WORK REQUEST: Transcribe each record below word for word.

PROVIDED INFORMATION:
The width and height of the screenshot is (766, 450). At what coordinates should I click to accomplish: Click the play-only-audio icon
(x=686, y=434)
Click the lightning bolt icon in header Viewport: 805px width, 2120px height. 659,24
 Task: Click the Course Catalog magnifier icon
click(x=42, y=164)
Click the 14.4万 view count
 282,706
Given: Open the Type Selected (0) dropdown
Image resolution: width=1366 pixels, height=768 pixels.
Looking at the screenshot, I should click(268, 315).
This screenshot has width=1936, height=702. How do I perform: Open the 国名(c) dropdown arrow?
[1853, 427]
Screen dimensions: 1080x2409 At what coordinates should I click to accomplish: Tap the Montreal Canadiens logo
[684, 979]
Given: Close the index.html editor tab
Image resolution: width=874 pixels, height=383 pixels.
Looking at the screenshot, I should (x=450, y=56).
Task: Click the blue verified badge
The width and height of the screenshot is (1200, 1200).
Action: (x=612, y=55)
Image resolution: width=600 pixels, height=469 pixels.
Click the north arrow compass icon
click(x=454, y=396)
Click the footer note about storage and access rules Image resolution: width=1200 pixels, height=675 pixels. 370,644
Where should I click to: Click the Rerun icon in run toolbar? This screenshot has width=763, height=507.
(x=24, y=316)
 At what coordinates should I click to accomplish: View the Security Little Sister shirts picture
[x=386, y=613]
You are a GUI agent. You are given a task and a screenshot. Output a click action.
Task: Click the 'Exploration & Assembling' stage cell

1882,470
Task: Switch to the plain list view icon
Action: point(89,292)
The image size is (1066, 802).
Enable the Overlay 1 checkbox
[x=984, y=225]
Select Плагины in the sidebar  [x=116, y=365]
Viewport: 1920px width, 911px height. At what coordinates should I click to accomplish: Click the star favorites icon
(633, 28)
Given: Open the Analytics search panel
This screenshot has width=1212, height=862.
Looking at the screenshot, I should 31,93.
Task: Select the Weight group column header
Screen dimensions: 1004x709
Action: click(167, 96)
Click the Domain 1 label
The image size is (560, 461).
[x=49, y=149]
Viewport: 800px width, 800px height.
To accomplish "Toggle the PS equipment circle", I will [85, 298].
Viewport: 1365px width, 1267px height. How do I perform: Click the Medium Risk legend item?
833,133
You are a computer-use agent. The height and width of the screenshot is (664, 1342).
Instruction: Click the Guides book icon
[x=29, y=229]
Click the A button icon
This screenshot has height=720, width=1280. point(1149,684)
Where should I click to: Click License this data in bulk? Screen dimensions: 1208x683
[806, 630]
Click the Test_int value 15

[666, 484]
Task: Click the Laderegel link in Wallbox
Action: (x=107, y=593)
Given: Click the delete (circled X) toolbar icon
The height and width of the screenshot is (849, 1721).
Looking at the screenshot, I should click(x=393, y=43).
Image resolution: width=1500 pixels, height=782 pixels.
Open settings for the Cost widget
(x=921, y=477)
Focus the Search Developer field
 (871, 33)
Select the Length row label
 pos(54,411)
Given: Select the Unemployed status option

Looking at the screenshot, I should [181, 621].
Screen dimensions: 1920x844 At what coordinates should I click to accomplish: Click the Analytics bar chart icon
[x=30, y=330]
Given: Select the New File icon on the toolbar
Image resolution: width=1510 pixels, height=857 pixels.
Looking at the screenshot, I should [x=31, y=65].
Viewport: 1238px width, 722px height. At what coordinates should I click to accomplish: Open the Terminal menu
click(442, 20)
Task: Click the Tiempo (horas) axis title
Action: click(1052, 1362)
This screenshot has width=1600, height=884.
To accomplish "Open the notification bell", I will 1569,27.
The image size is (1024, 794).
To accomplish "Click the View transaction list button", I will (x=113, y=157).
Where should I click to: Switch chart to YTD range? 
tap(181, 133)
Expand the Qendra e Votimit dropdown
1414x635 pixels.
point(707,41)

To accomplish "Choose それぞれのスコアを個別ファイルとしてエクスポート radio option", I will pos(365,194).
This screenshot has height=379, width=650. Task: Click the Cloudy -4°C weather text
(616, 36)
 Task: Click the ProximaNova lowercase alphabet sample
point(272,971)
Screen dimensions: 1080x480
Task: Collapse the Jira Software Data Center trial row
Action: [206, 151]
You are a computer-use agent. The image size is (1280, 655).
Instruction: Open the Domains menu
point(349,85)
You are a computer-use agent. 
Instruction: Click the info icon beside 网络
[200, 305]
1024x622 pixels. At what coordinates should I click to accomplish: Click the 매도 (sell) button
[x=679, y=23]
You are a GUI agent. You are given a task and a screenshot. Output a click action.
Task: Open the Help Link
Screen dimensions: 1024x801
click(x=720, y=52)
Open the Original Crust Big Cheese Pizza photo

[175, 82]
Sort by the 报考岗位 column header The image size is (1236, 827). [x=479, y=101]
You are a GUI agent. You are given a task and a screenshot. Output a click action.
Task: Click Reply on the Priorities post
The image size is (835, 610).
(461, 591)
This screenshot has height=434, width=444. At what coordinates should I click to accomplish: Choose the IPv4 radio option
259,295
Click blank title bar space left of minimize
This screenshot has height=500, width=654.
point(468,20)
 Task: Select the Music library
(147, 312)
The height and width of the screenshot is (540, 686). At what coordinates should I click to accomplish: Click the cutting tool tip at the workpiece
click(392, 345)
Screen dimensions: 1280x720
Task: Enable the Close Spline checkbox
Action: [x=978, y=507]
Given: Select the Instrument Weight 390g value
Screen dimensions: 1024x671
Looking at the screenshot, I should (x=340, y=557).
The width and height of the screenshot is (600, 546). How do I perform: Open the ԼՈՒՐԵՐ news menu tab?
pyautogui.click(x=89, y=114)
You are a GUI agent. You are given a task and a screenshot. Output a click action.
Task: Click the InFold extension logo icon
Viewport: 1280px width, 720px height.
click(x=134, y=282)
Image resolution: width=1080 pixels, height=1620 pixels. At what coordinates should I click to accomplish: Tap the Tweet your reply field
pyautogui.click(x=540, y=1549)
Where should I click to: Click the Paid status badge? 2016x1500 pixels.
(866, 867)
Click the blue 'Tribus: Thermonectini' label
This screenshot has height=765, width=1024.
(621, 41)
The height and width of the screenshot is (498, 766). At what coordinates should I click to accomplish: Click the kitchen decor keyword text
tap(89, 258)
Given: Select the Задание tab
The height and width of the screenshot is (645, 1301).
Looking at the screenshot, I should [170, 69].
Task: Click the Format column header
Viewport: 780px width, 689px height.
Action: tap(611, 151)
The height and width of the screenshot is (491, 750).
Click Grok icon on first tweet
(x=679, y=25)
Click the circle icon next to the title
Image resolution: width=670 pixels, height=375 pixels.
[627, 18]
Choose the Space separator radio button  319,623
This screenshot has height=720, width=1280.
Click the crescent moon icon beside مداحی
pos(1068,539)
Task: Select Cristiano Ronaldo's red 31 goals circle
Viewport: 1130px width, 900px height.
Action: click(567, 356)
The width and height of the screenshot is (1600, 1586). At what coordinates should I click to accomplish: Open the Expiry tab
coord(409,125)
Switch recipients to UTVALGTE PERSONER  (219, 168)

REPLY:
The width and height of the screenshot is (766, 450). At what coordinates should I click to accomplish: Click the play-only-audio icon
(x=686, y=434)
Click the lightning bolt icon in header Viewport: 805px width, 2120px height. 659,24
 Task: Click the Course Catalog magnifier icon
click(x=42, y=164)
Click the 14.4万 view count
 282,706
Given: Open the Type Selected (0) dropdown
Image resolution: width=1366 pixels, height=768 pixels.
Looking at the screenshot, I should click(268, 315).
This screenshot has width=1936, height=702. How do I perform: Open the 国名(c) dropdown arrow?
[1853, 427]
Screen dimensions: 1080x2409 At what coordinates should I click to accomplish: Tap the Montreal Canadiens logo
[684, 979]
Given: Close the index.html editor tab
Image resolution: width=874 pixels, height=383 pixels.
Looking at the screenshot, I should (x=450, y=56).
Task: Click the blue verified badge
The width and height of the screenshot is (1200, 1200).
Action: (x=612, y=55)
Image resolution: width=600 pixels, height=469 pixels.
Click the north arrow compass icon
click(x=454, y=396)
Click the footer note about storage and access rules Image resolution: width=1200 pixels, height=675 pixels. 370,644
Where should I click to: Click the Rerun icon in run toolbar? This screenshot has width=763, height=507.
(x=24, y=316)
 At what coordinates should I click to accomplish: View the Security Little Sister shirts picture
[x=386, y=613]
You are a GUI agent. You are given a task and a screenshot. Output a click action.
Task: Click the 'Exploration & Assembling' stage cell

1882,470
Task: Switch to the plain list view icon
Action: point(89,292)
The image size is (1066, 802).
Enable the Overlay 1 checkbox
[x=984, y=225]
Select Плагины in the sidebar  [x=116, y=365]
Viewport: 1920px width, 911px height. At what coordinates should I click to accomplish: Click the star favorites icon
(633, 28)
Given: Open the Analytics search panel
This screenshot has width=1212, height=862.
Looking at the screenshot, I should 31,93.
Task: Select the Weight group column header
Screen dimensions: 1004x709
Action: click(167, 96)
Click the Domain 1 label
The image size is (560, 461).
[x=49, y=149]
Viewport: 800px width, 800px height.
To accomplish "Toggle the PS equipment circle", I will [85, 298].
Viewport: 1365px width, 1267px height. How do I perform: Click the Medium Risk legend item?
833,133
You are a computer-use agent. The height and width of the screenshot is (664, 1342).
Instruction: Click the Guides book icon
[x=29, y=229]
Click the A button icon
This screenshot has height=720, width=1280. point(1149,684)
Where should I click to: Click License this data in bulk? Screen dimensions: 1208x683
[806, 630]
Click the Test_int value 15

[666, 484]
Task: Click the Laderegel link in Wallbox
Action: (x=107, y=593)
Given: Click the delete (circled X) toolbar icon
The height and width of the screenshot is (849, 1721).
Looking at the screenshot, I should click(x=393, y=43).
Image resolution: width=1500 pixels, height=782 pixels.
Open settings for the Cost widget
(x=921, y=477)
Focus the Search Developer field
 (871, 33)
Select the Length row label
 pos(54,411)
Given: Select the Unemployed status option

Looking at the screenshot, I should [181, 621].
Screen dimensions: 1920x844 At what coordinates should I click to accomplish: Click the Analytics bar chart icon
[x=30, y=330]
Given: Select the New File icon on the toolbar
Image resolution: width=1510 pixels, height=857 pixels.
Looking at the screenshot, I should [x=31, y=65].
Viewport: 1238px width, 722px height. At what coordinates should I click to accomplish: Open the Terminal menu
click(442, 20)
Task: Click the Tiempo (horas) axis title
Action: click(1052, 1362)
This screenshot has width=1600, height=884.
To accomplish "Open the notification bell", I will 1569,27.
The image size is (1024, 794).
To accomplish "Click the View transaction list button", I will (x=113, y=157).
Where should I click to: Switch chart to YTD range? 
tap(181, 133)
Expand the Qendra e Votimit dropdown
1414x635 pixels.
point(707,41)

To accomplish "Choose それぞれのスコアを個別ファイルとしてエクスポート radio option", I will pos(365,194).
This screenshot has height=379, width=650. Task: Click the Cloudy -4°C weather text
(616, 36)
 Task: Click the ProximaNova lowercase alphabet sample
point(272,971)
Screen dimensions: 1080x480
Task: Collapse the Jira Software Data Center trial row
Action: [206, 151]
You are a computer-use agent. The image size is (1280, 655).
Instruction: Open the Domains menu
point(349,85)
You are a computer-use agent. 
Instruction: Click the info icon beside 网络
[200, 305]
1024x622 pixels. At what coordinates should I click to accomplish: Click the 매도 (sell) button
[x=679, y=23]
You are a GUI agent. You are given a task and a screenshot. Output a click action.
Task: Open the Help Link
Screen dimensions: 1024x801
click(x=720, y=52)
Open the Original Crust Big Cheese Pizza photo

[175, 82]
Sort by the 报考岗位 column header The image size is (1236, 827). [x=479, y=101]
You are a GUI agent. You are given a task and a screenshot. Output a click action.
Task: Click Reply on the Priorities post
The image size is (835, 610).
(461, 591)
This screenshot has height=434, width=444. At what coordinates should I click to accomplish: Choose the IPv4 radio option
259,295
Click blank title bar space left of minimize
This screenshot has height=500, width=654.
point(468,20)
 Task: Select the Music library
(147, 312)
The height and width of the screenshot is (540, 686). At what coordinates should I click to accomplish: Click the cutting tool tip at the workpiece
click(392, 345)
Screen dimensions: 1280x720
Task: Enable the Close Spline checkbox
Action: [x=978, y=507]
Given: Select the Instrument Weight 390g value
Screen dimensions: 1024x671
Looking at the screenshot, I should (x=340, y=557).
The width and height of the screenshot is (600, 546). How do I perform: Open the ԼՈՒՐԵՐ news menu tab?
pyautogui.click(x=89, y=114)
You are a GUI agent. You are given a task and a screenshot. Output a click action.
Task: Click the InFold extension logo icon
Viewport: 1280px width, 720px height.
click(x=134, y=282)
Image resolution: width=1080 pixels, height=1620 pixels. At what coordinates should I click to accomplish: Tap the Tweet your reply field
pyautogui.click(x=540, y=1549)
Where should I click to: Click the Paid status badge? 2016x1500 pixels.
(866, 867)
Click the blue 'Tribus: Thermonectini' label
This screenshot has height=765, width=1024.
(621, 41)
The height and width of the screenshot is (498, 766). At what coordinates should I click to accomplish: Click the kitchen decor keyword text
tap(89, 258)
Given: Select the Задание tab
The height and width of the screenshot is (645, 1301).
Looking at the screenshot, I should [170, 69].
Task: Click the Format column header
Viewport: 780px width, 689px height.
Action: tap(611, 151)
The height and width of the screenshot is (491, 750).
Click Grok icon on first tweet
(x=679, y=25)
Click the circle icon next to the title
Image resolution: width=670 pixels, height=375 pixels.
[627, 18]
Choose the Space separator radio button  319,623
This screenshot has height=720, width=1280.
Click the crescent moon icon beside مداحی
pos(1068,539)
Task: Select Cristiano Ronaldo's red 31 goals circle
Viewport: 1130px width, 900px height.
Action: click(567, 356)
The width and height of the screenshot is (1600, 1586). At what coordinates should I click to accomplish: Open the Expiry tab
coord(409,125)
Switch recipients to UTVALGTE PERSONER  (219, 168)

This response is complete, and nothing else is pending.